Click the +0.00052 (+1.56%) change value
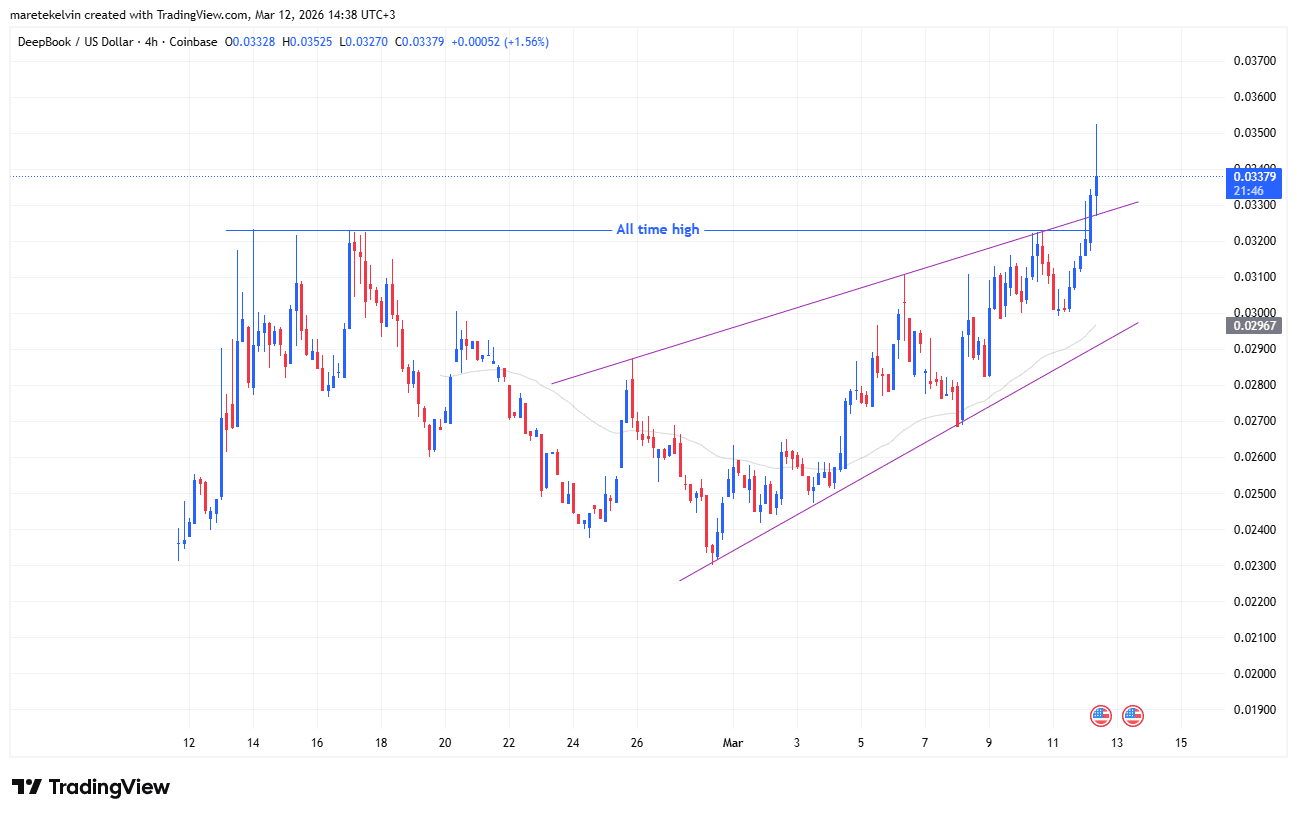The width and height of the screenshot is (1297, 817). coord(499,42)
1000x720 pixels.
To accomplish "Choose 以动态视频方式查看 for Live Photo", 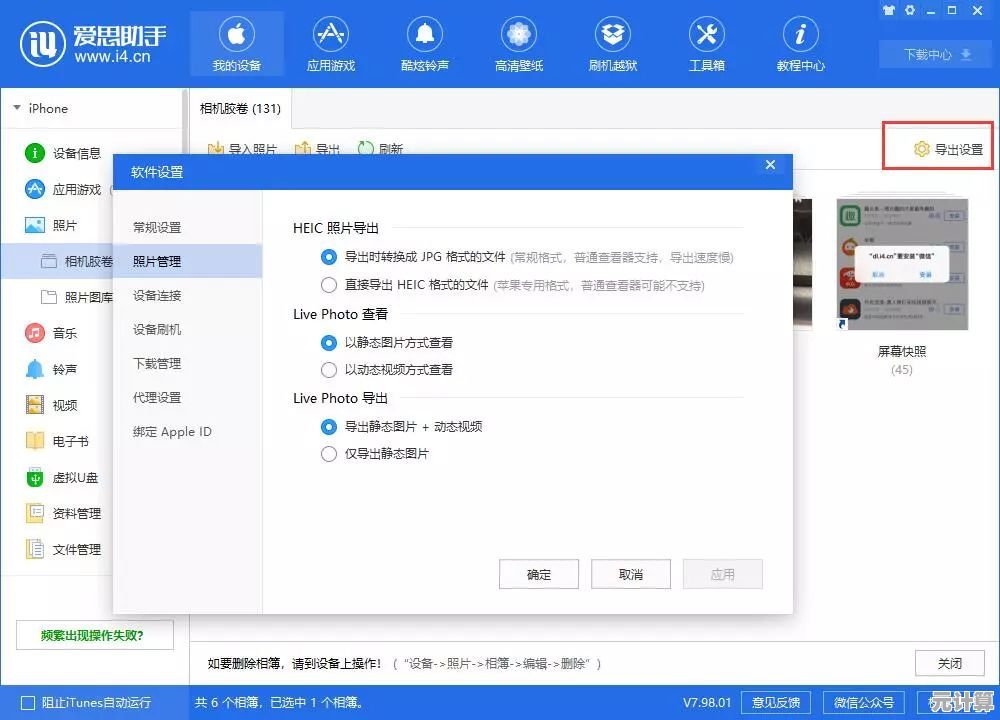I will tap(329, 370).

* * *

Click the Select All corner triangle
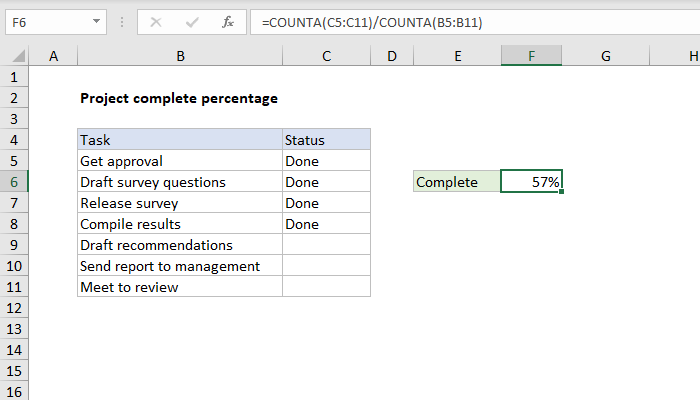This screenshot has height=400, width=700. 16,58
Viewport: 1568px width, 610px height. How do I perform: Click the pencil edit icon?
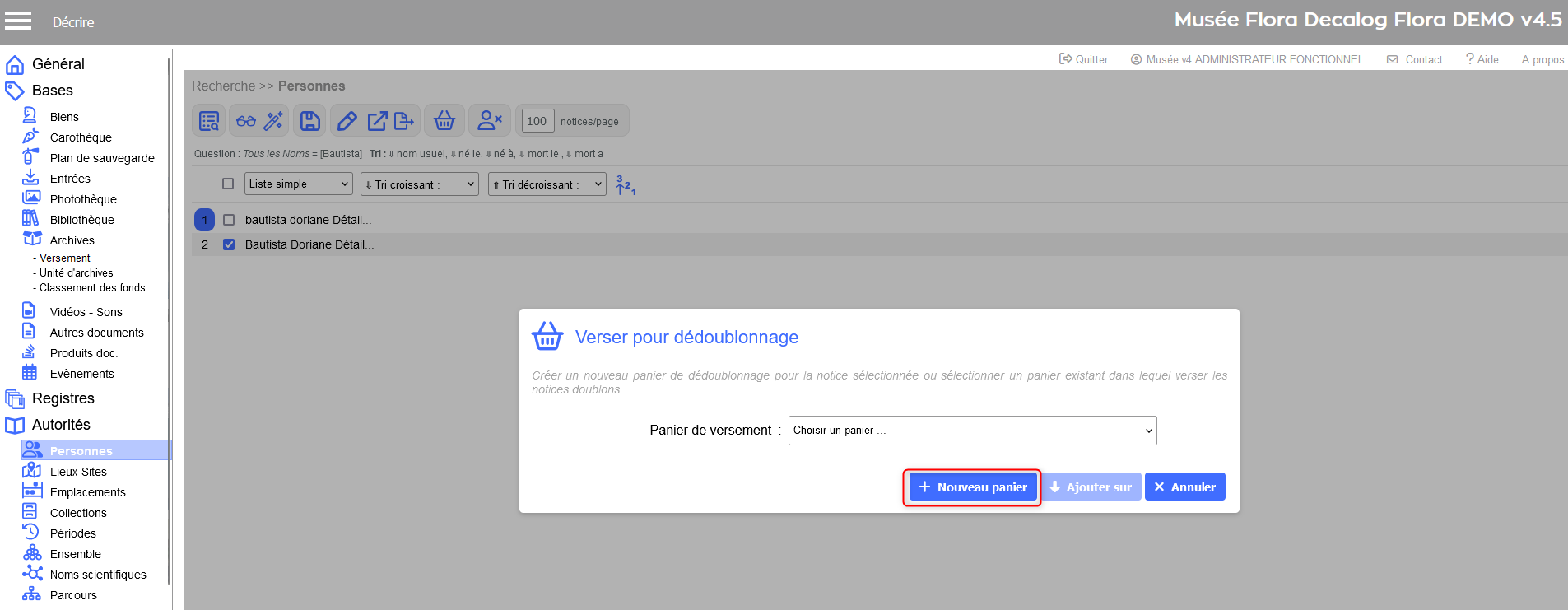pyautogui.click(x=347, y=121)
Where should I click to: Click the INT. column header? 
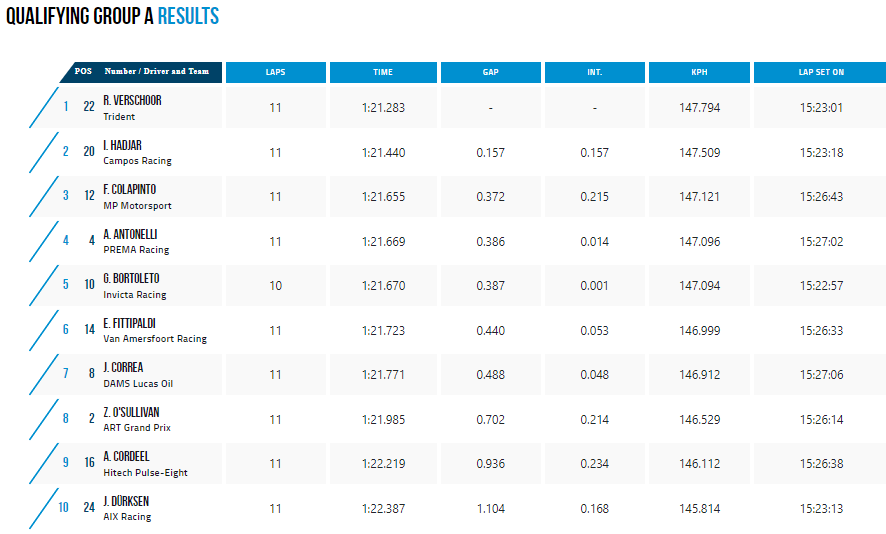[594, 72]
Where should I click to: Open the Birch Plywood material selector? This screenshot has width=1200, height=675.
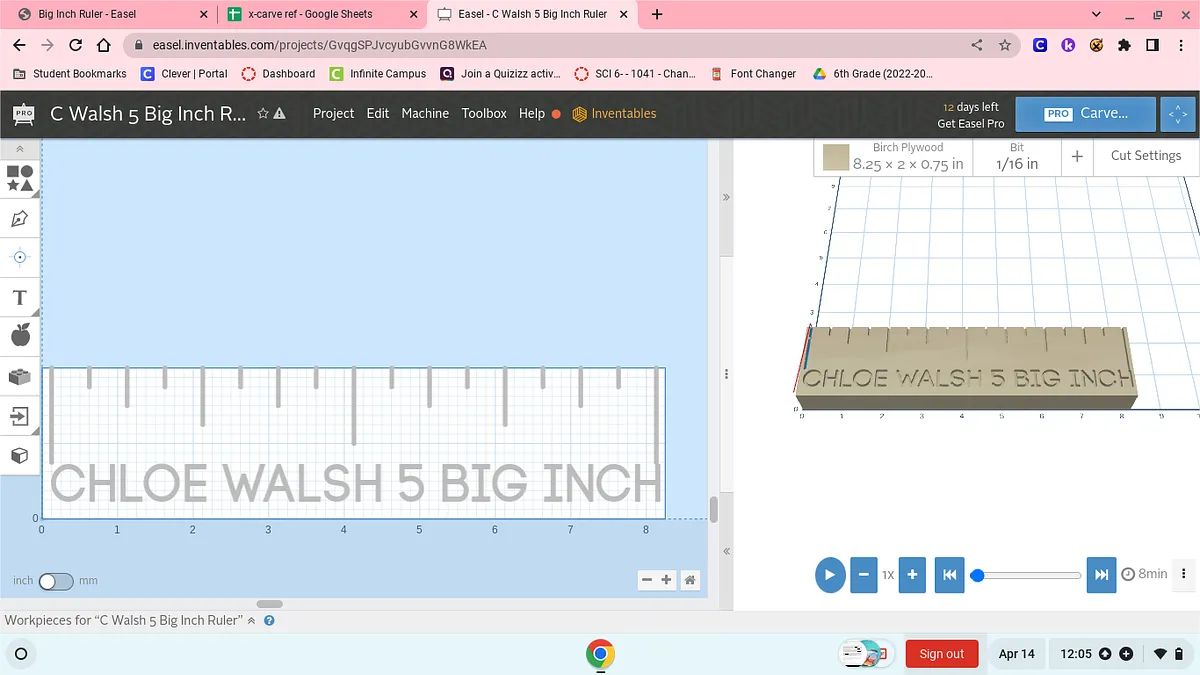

---

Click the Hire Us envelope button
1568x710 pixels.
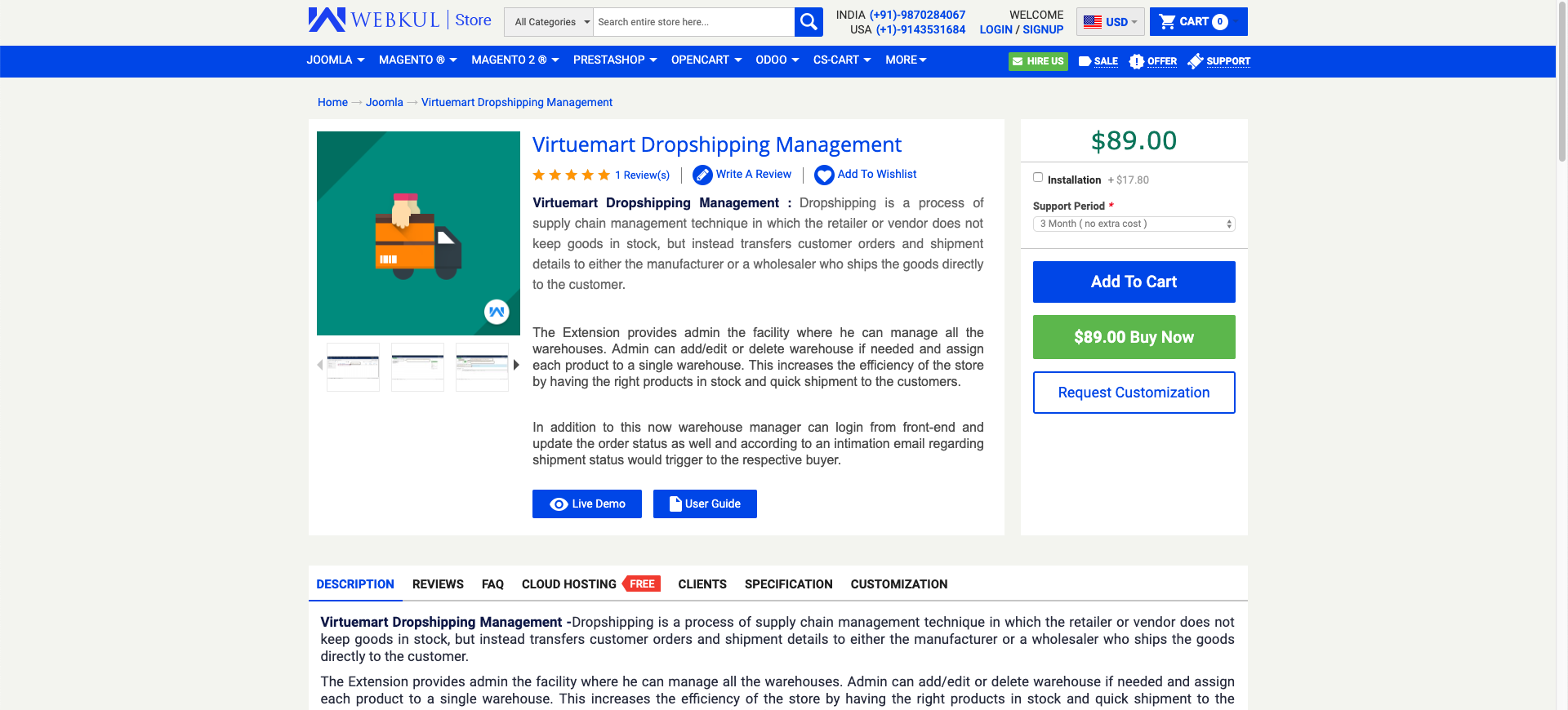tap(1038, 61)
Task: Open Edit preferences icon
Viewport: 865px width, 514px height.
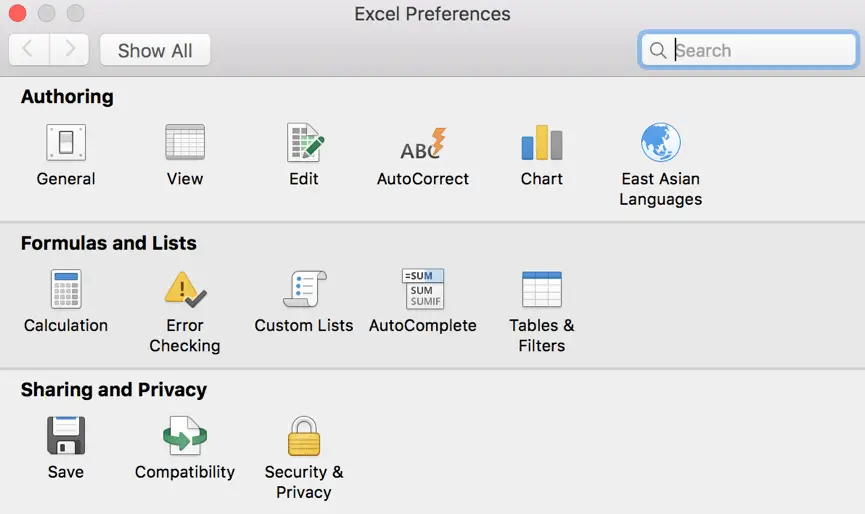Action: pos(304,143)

> _TASK DIRECTIONS_: Using the records above, print exactly the run of lines that starts with the line with "Where should I click to: Click" and goes on through the line with "Where should I click to: Open", pictures excluded.

> _ANSWER FOR THE TASK_:
Where should I click to: Click the INT. column header? 
[594, 72]
Where should I click to: Open the Birch Plywood material selector? This screenshot has width=1200, height=675.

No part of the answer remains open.